In fact, Plant had spent his teens bellowing the blues in folk and rock clubs up in the English Midlands. By age eighteen, he'd already cut three singles for CBS in Britain, mostly Jack Jones cabaret pop dosed with cheap hippie kitsch. He was back in Midlands clubs, this time singing "White Rabbit" and Moby Grape's "Omaha," when Jimmy Page signed him to the fledgling Zeppelin. More than anything else, it was, Plant says with a smile, "just a chance to get paid by the week. I opened a bank account in June 1968 and put in thirty-five dollars."
Though Plant is far richer today, he hasn't lost his open mind and eager ear. The owner of an enviable collection of classic blues, R&B and rockabilly records, he is also constantly checking out pop's Next Big Things. Among his recent faves are Hüsker Dü, the rising Irish star Sinead O'Connor and the San Francisco funk-metal band Faith No More. He also digs Prince — for "sheer entertainment and audacity." He adds with a wink, "Prince and Page together would be great."
Plant and Page back together is enough to send most of the world's rock populace swooning. Plant returned the favor of Page's contributions to Now and Zen by singing and co-writing a song, "The Only One," on Page's forthcoming solo album.
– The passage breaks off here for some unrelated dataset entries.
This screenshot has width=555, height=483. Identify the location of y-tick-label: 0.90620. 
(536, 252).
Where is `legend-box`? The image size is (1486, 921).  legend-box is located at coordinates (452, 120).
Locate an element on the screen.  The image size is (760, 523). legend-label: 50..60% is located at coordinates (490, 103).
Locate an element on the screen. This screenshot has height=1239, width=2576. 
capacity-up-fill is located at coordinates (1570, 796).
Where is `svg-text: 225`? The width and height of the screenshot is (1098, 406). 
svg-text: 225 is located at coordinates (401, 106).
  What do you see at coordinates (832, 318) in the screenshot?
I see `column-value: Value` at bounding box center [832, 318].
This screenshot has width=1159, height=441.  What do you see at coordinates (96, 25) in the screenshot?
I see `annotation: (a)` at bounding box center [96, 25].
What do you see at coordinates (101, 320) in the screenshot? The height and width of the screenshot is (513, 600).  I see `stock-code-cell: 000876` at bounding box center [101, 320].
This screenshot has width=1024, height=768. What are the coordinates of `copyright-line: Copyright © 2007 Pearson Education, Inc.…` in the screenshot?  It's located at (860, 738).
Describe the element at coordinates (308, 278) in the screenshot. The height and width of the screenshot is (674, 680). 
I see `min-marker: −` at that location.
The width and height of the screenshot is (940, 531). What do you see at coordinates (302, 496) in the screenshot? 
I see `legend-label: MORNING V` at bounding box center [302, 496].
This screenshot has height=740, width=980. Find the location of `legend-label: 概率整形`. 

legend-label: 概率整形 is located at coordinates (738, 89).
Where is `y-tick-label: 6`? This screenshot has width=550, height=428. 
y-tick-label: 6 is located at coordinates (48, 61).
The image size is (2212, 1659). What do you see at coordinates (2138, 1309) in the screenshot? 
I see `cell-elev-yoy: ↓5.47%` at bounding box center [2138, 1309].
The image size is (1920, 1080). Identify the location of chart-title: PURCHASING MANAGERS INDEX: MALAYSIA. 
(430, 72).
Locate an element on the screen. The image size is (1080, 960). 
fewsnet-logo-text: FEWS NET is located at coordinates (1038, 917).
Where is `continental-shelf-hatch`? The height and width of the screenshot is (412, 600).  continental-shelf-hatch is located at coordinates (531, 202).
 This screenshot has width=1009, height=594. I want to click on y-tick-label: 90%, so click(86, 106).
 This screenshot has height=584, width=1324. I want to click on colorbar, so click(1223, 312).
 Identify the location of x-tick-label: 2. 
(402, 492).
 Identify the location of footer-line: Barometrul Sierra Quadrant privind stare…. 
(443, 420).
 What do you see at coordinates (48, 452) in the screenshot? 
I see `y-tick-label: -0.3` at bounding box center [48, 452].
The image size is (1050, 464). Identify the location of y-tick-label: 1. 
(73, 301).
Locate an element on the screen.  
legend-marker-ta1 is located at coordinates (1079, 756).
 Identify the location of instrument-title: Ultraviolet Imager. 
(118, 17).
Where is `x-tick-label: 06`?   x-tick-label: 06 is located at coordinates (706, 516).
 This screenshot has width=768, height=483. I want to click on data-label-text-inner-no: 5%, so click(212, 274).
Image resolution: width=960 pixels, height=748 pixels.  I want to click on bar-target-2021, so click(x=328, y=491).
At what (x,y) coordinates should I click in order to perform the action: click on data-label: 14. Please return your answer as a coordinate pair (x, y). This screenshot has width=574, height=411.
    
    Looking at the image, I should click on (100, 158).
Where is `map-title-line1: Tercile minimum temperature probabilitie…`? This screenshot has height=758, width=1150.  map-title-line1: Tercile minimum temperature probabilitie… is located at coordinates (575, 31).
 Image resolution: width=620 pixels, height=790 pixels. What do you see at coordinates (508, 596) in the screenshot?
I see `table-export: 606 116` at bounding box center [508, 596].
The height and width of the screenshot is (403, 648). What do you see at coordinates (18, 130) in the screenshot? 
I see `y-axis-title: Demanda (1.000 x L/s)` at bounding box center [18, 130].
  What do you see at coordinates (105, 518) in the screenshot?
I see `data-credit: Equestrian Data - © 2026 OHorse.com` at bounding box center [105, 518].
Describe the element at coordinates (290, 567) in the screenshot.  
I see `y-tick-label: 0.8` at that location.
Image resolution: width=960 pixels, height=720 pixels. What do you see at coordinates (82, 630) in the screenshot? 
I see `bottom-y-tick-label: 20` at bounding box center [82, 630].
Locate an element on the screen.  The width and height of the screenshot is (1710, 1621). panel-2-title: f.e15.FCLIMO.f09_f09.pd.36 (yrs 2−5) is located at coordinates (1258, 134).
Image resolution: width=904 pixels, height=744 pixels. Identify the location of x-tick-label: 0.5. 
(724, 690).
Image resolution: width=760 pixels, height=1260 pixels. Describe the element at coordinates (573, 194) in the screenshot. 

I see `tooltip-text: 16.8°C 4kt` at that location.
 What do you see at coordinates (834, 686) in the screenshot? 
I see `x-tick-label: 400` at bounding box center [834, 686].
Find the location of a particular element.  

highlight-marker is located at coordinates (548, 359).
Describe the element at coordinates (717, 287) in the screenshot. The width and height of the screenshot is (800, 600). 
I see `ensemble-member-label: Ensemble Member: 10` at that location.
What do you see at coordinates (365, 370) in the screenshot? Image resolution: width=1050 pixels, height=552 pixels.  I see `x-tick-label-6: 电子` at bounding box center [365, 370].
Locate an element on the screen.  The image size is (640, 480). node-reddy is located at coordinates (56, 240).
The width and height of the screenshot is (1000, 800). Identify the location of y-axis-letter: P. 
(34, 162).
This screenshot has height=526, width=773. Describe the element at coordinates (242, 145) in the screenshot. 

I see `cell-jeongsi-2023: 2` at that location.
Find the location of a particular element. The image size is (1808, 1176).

There are also plans afoot for a live Plant-Page reunion this spring at a gala celebration marking the fortieth anniversary of Atlantic Records, Zeppelin's original label.
If nothing else, the Zeppelin revival has certainly loosened Robert Plant's tongue. "If you had asked me a year ago about Led Zeppelin or my relationship with Pagey," he says, "I'd have just beat around the bush, given you the runaround." He smiles broadly. "But it feels okay to talk about it now."